About Me
Who's He?
I used to have a fairly lengthy piece on my website explaining who I was, what music I liked, it even had a brief overview of my goalscoring record in junior football (a hat trick! he scored a hat trick!). But there are enough words in my journal for you to get to know me if you want to. Here are the basics.
Sometime around 29 years ago, my eyes saw their first glimpses of Atlantic coast. Newfoundland shores. A little fishing village that we soon fled. Soon after, they ran out of fish and the town was left as an empty shell. Oil took my childhood around the world, from Canada to Scotland and then, as a bright-eyed 12 year old, to the forbidding psycho-tropics of Darwin. Eventually, after my family wore out those suicidal climes, we rode the coastline down to Perth, where (via time living in London and travelling through India, Vietnam etc) I remain today. Unshaven, usually, and always a little distracted.
I am a writer, freelance and otherwise, published in places both corporate and not. There were daily newspapers, glossies, street press, all of those things. I spent many long years chained to the student media beast, and I was once editor of Australia's largest university magazine, Curtin University's Grok. It was there I got a taste for the things that happen to words when they are mediated, printed, radiated, bled, whatever. In Western Australia, I've written regularly for The West Australian, Scoop Magazine and the sadly defunct Hype Magazine, where I was resident film critic. And also the music guy when the lo-fi stuff dropped in the tray. This site used to have a vast archive of a good few hundred published articles, but I am currently attempting to incorporate them into the main journal so things are easier to search and navigate. They'll be back, when I'm looking for more writing work.
During my time figuring out student media, I also managed to get myself a first-class Honours degree in Cultural Studies and English. I wrote mostly about graffiti, radical theories of protest, culture jamming, Andre the Giant, the Situationists, and most of the other things you'll see me ranting, raving and polemicising about in my journal entries. I'm currently trying to think of a good PhD topic.

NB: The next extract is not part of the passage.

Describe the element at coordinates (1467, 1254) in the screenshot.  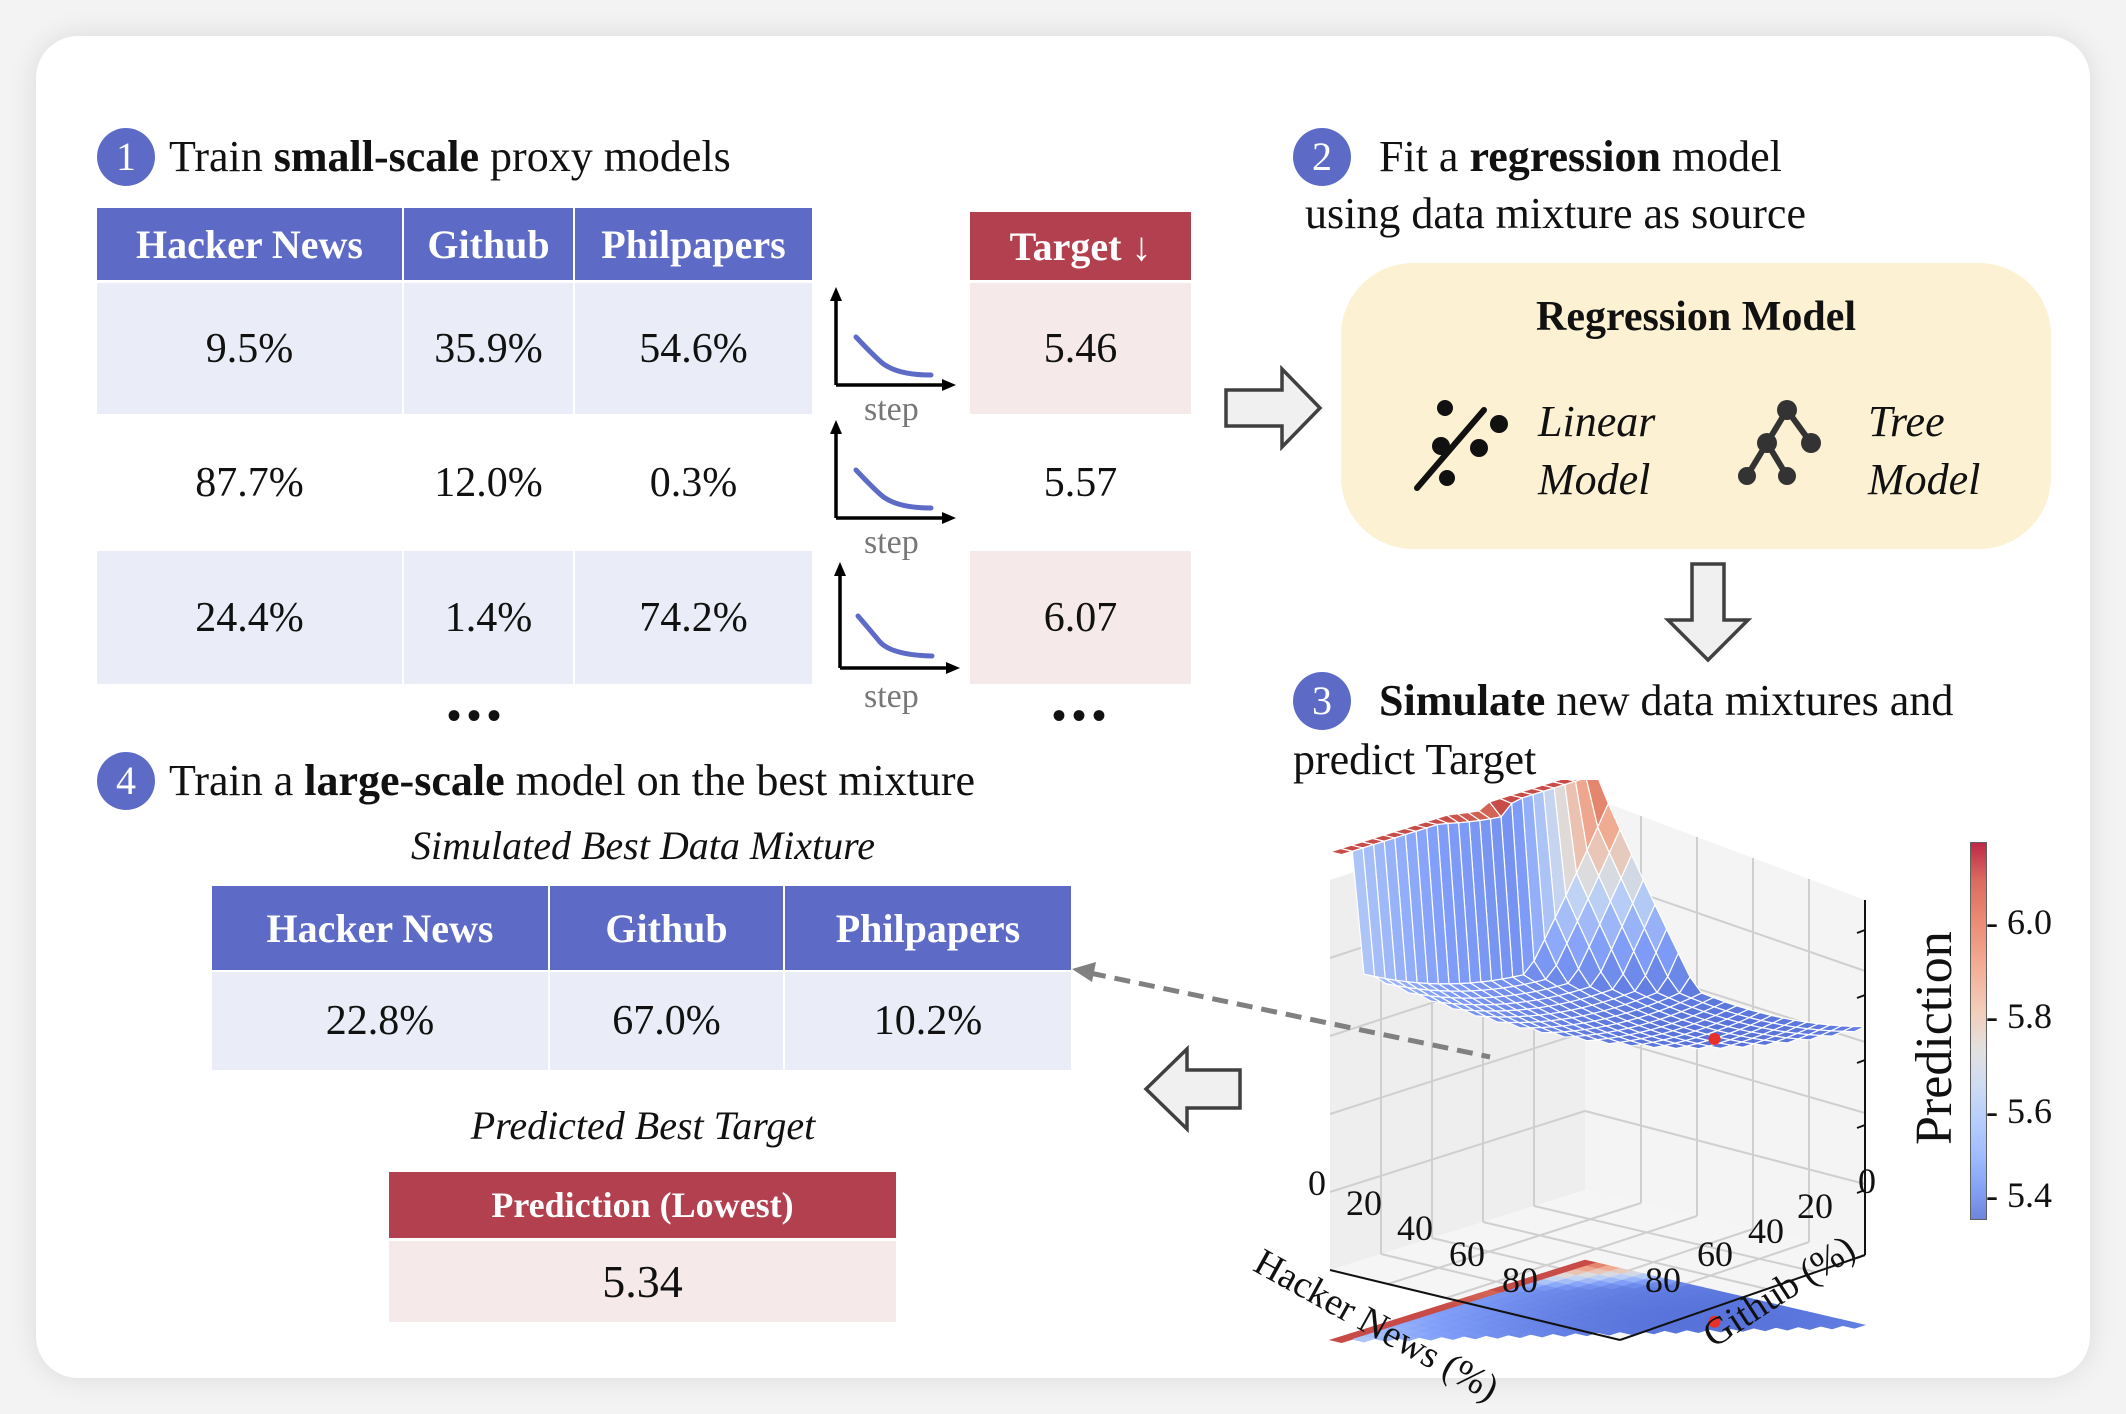
I see `x-tick-label: 60` at that location.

The honours used to be up here and will be again soon.
During the day, I work am a director of Papercut Media, a web and publications company with a real focus on arts, community, not-for-profit and government work. We've been running for about seven years, and I've had the opportunity to do some pretty amazing things, from editing and ghost-writing books to developing national community-driven websites with tens of thousands of visitors using little more than a text editor and a network connection. We've been profiled in many publications as an example of young people succeeding in business (the three directors all the same age, young young tykes), including a book by the Australia Council. The great thing about Papercut is that we have an ethos and we stick to it, and by doing so we get to work with great people on amazing projects, and we are now at a point where we can show up to work in the mornings with our souls intact and (usually) leave the same way at the end of the day. Have a look at the website, anyway, it'll give you a better idea than my words.

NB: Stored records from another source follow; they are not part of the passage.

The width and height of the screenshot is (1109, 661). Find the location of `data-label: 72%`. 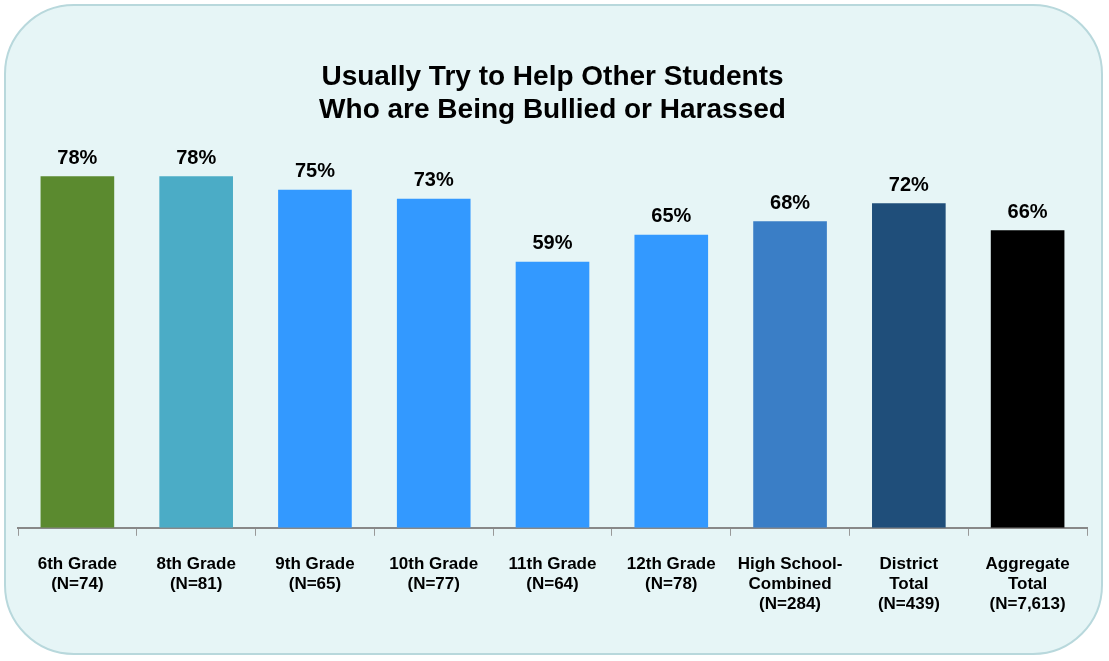

data-label: 72% is located at coordinates (909, 184).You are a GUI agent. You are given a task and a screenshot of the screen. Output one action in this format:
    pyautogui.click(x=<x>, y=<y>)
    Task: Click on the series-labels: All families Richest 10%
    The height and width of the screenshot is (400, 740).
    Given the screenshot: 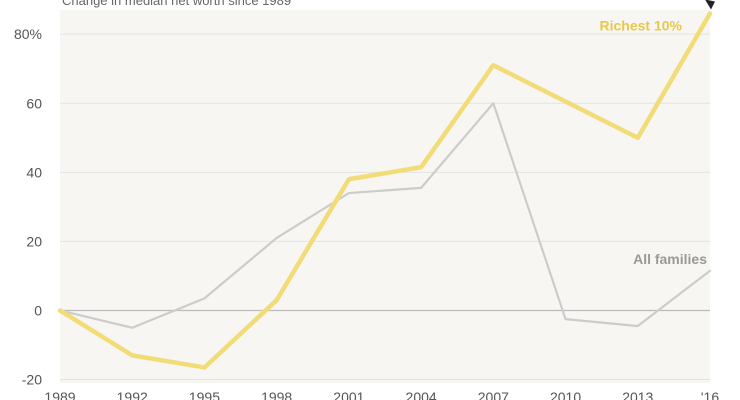 What is the action you would take?
    pyautogui.click(x=654, y=142)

You can also hear me at various times of the week on RTRfm presenting shows such as Out to Lunch and occasionally Morning Magazine, a mash of current affairs, talks, arts and all kinds of everything mixed with a little too much sad country and Big Star for anybody's liking but my own. I used to host Morning Mag regularly for about three years, but got a bit tired. On Friday mornings sometime between 10 and 11am, you'll also hear me on The Movie Squad, RTR's regular film review segment which I present with Paul Grace and rotating guest critics. Much of my recent writing work, particularly the interview transcripts, is sourced from my radio work. I also sit as an elected member of the board at the station, because I love it to bits and it's in my blood.
I am co-founder of The Concrete Organisation, a not-for-profit arts organisation devoted to injecting some life and cultural identity into the stagnant grey fatalism of this city we're all currently calling home. There are some great projects on the go over at Concrete (which is run out of the Papercut bunker), but here is not the place to explain them.
I used to drive an old Mini Clubman, then I drove a new Mini, but one of Northbridge's more unsavoury nightfolk decided to borrow it (and most of my other possessions) and wrapped it up in a nice traffic light before giving it back. For a while you would see me zipping around the city on a 125cc Vespa, and loving every minute of it, but then a nasty accident put an end to that. I have a fatal weakness for (real) football, and I supported Chelsea even when they weren't rich, or good. I am learning the harmonica, screen printing, and French.
The most precious things in my world are every single book in my library (it's grown enough to be called that), a 1927 portable Underwood typewriter (and a 2004 Apple Powerbook, which does more of the writing heavy lifting, but not so joyfully), my tabby cat and my friends. The sticky carpet in the Hyde Park Hotel is semi-precious, and the dream of a country run by a government that understands the modern world is something I also hold so closely to my heart. I own a house, a picnic table and every episode ever broadcast of Twin Peaks and Buffy the Vampire Slayer. Interests, obsessions, loves and likes can be ascertained through close scientific analysis of all journal entries.